**Records to process**:
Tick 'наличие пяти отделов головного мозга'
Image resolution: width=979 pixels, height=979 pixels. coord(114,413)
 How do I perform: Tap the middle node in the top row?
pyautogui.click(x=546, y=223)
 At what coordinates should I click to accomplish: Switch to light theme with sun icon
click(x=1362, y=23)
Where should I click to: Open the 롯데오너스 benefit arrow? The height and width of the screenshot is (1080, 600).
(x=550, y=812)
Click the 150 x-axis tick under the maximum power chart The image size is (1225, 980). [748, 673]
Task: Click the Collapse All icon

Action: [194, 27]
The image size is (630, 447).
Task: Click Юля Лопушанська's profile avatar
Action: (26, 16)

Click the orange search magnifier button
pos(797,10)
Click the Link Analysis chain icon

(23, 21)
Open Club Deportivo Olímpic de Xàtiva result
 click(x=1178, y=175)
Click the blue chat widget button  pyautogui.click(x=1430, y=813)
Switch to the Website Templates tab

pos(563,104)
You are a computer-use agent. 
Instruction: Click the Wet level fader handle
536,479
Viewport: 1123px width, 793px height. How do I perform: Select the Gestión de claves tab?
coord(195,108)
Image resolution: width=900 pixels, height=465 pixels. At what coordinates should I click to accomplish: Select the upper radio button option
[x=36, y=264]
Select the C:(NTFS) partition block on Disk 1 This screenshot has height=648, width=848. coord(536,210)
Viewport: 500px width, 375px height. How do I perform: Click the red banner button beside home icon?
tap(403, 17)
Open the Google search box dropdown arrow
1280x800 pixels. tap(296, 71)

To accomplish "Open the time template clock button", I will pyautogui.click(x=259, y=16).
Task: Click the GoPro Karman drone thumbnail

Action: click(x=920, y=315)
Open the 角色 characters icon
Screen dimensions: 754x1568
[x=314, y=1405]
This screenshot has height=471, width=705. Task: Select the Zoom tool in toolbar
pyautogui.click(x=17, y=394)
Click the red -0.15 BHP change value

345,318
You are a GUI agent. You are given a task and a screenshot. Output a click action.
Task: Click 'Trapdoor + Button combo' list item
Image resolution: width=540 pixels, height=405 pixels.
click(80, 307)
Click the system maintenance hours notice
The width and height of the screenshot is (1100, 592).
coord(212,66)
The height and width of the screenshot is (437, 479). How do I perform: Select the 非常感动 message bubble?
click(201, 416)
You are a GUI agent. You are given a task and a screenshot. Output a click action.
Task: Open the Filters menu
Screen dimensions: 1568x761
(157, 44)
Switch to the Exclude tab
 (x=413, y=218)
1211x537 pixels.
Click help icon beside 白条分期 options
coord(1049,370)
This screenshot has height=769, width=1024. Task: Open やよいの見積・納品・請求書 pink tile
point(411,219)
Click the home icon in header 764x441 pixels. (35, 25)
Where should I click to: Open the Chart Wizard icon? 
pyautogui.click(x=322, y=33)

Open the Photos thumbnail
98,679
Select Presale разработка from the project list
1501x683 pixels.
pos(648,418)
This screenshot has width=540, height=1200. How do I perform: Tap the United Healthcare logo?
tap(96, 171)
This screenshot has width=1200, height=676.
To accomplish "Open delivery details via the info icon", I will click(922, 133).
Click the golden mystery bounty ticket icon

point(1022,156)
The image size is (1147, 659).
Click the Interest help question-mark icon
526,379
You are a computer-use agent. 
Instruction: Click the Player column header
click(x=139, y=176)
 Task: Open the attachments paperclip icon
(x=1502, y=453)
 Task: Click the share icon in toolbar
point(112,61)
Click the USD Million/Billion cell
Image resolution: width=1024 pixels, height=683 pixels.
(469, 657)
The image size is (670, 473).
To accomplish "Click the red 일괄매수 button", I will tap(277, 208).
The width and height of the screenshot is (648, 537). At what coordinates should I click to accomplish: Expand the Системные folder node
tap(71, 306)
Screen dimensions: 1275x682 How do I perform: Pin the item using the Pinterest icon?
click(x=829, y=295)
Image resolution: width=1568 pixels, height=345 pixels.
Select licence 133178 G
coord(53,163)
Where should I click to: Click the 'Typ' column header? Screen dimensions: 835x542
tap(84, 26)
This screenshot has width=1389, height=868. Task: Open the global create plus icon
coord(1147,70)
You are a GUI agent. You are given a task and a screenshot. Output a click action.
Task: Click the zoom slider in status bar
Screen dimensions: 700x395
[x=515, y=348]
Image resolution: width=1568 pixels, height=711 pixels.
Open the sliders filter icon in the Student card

**Task description**:
Every line of the material that holds "will" should be copied out as the answer.

**Reply**:
To accomplish "Open the time template clock button", I will pyautogui.click(x=259, y=16).
To accomplish "Open delivery details via the info icon", I will click(922, 133).
To accomplish "Click the red 일괄매수 button", I will tap(277, 208).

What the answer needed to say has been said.